**Input**.
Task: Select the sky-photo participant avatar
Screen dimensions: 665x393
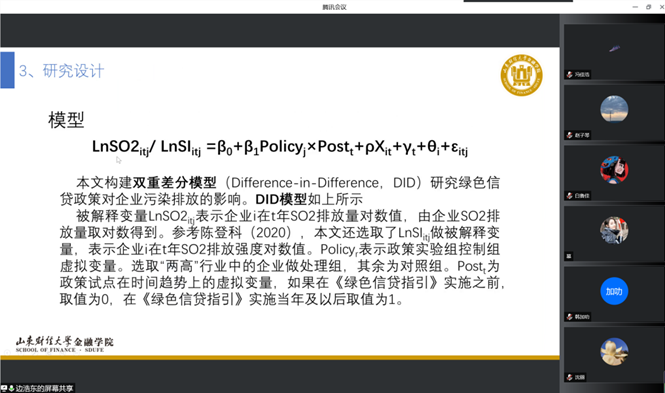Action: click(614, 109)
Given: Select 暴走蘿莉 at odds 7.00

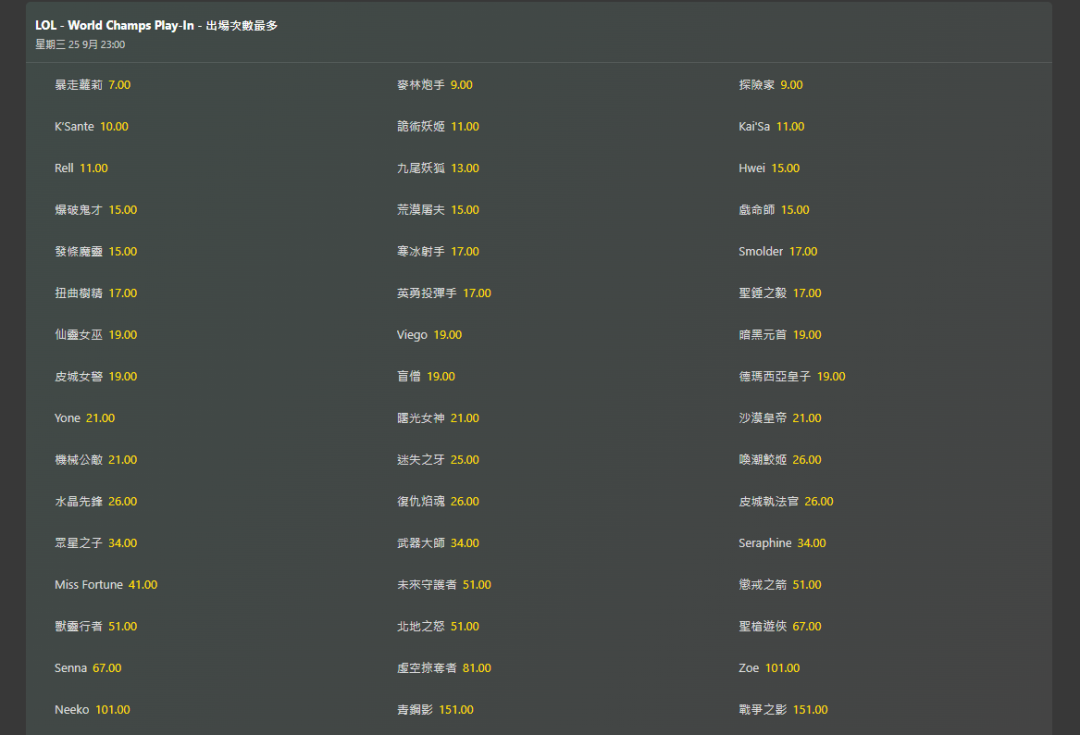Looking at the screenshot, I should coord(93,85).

**Your instructions**. All of the material above must be retyped exactly, line for line, with the images dropped.

**Written response**.
Task: Select the sky-photo participant avatar
Screen dimensions: 665x393
Action: click(614, 109)
Given: Select 暴走蘿莉 at odds 7.00

Looking at the screenshot, I should coord(93,85).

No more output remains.